Only a handful of current first teamers have represented Newcastle for longer than Shelvey, who signed from Swansea in January 2016. He is settled. Two of his children were born in the North East and they marvel at his local-like knowledge of shortcuts and quick routes through the city. "But the club, it's in a totally different mindset to what it was when I was first here," he explains. "I'd say that when I first joined there was a real worry of relegation. But I think if you were a fly on the wall in the dressing room now, you'd never, ever think there was a worry of relegation. Everyone is so confident.
"To be fair, it doesn't even pass my mind that we will get relegated. Honestly, I feel so confident that we'll get out of the situation we're in, (with) the football we've been playing," he pauses. "We've been quite unfortunate. We've been naïve at times in terms of seeing games out, and we should probably have 12 more points than we do have. They're little steps that we're going to have to learn, but we have to learn quickly."
He went down with the Magpies in May 2016 and while the following season was fun – there were times in the Championship where it felt as though the ball was Shelvey's, and he was just loaning it to others from time to time – he has no desire to spend his 30s in a lower division. The short-term aim is clear but then this team must build the club a platform and make themselves part of its future.
How do you do that? "You've just got to go about your business, day-to-day, continue to progress and listen to the coaching staff. If you do that, you'll be fine," he replies. "I get what you're saying in terms of a platform. This city and this football club need us to stay in the Premier League so they can progress in the summer and beyond those years. We want to do that, and we want to be a part of that, so we're not going to just toss it off and say, 'we'll let them get relegated, it don't matter, they're going to get rid of us anyway'. That ain't the process.
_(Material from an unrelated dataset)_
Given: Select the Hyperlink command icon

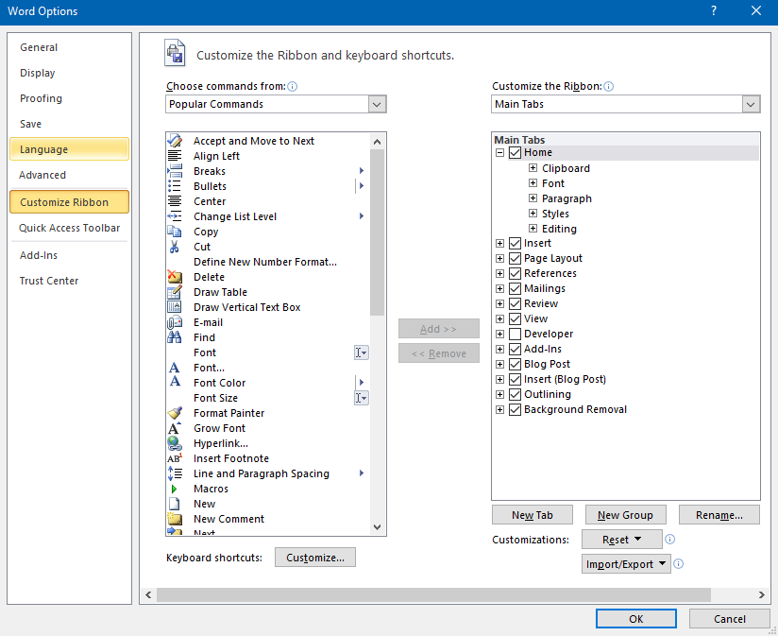Looking at the screenshot, I should point(175,443).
"It's an achievement to stay in the Premier League but in terms of where this club should be – now especially – it should be fighting for the European places, eventually winning the league, eventually competing in the Champions League. We're a massive part in terms of that because if we go down, that sets it back another year. We don't want that to happen. We want those things to come. We know how long the fans have waited for the takeover, and how many years of disbelief and stuff they've been through, so we need to set that up for them this season.”
This particular relegation battle feels different to that of six years ago. Shelvey recalls it with clarity and he believes there is a safe distance between the current squad and the dressing room of 2016, which featured some characters who "weren't really bothered if we went down," he says. "They'd just get a move and be away with it, do you know what I mean?"
But even as he approaches 30, there is still plenty to keep Shelvey going. He is a realist – he knows the game waits for no-one – but there is enough hope around to allow him to consider what a prosperous future might look like, for both him and his club.
"We're not stupid – we know the game – and now the new owners have come in, and (we know) where the club wants to be and stuff like that. That core group that got us out of the Championship – we're not stupid. We know we're not getting any younger. We're getting older. The club wants to move on with getting players in and getting players out.
"But until we're told we’re no longer required, we're just going to continue to do our jobs to the best of our abilities. That's all that we can do, to be honest with you. But it's exciting – I want to be a part of it, and I will continue to be a part of it until I'm told otherwise. I look forward to, when I'm finished playing, coming back here and seeing where the club is at, because I'll know that I've been a part of the process of getting it there. That's something that excites me."